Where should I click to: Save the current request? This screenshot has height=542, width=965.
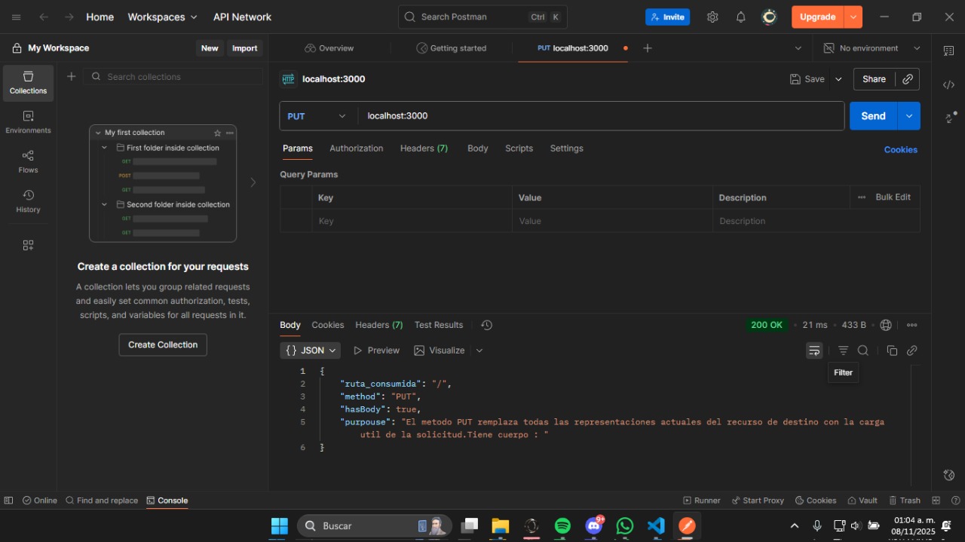click(x=807, y=79)
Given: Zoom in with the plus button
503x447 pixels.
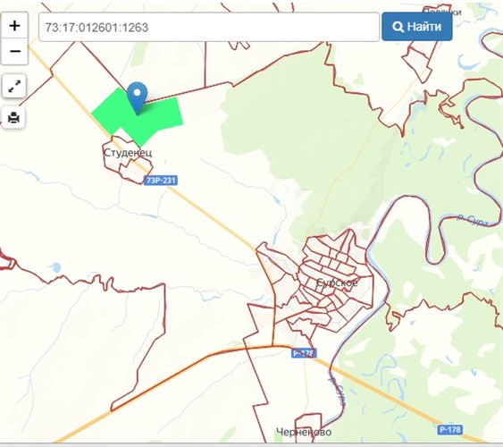Looking at the screenshot, I should pyautogui.click(x=14, y=25).

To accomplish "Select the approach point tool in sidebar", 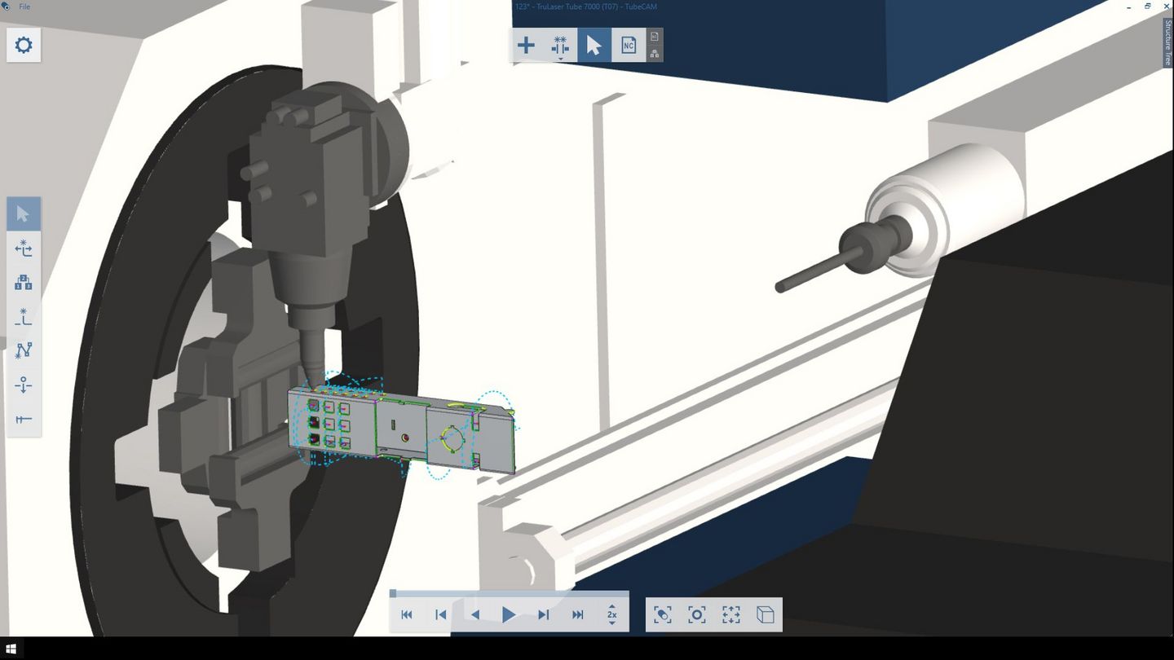I will click(24, 317).
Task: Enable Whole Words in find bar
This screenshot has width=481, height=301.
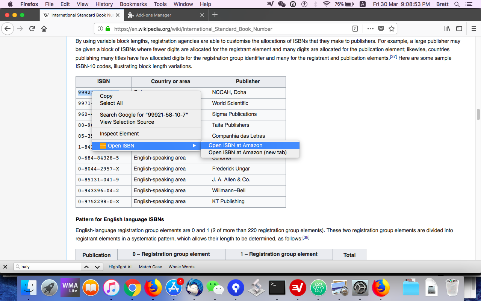Action: (182, 267)
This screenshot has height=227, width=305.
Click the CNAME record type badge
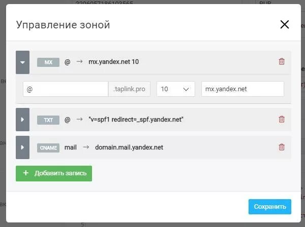pyautogui.click(x=48, y=147)
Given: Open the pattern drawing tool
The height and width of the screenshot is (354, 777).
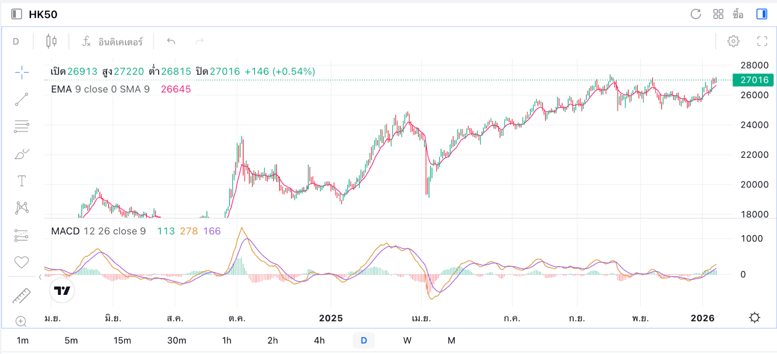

^^^^^^^^^^^^^^^^

### Work item:
Please say only the number of lines in the data that hold "Given".

### Output below:
2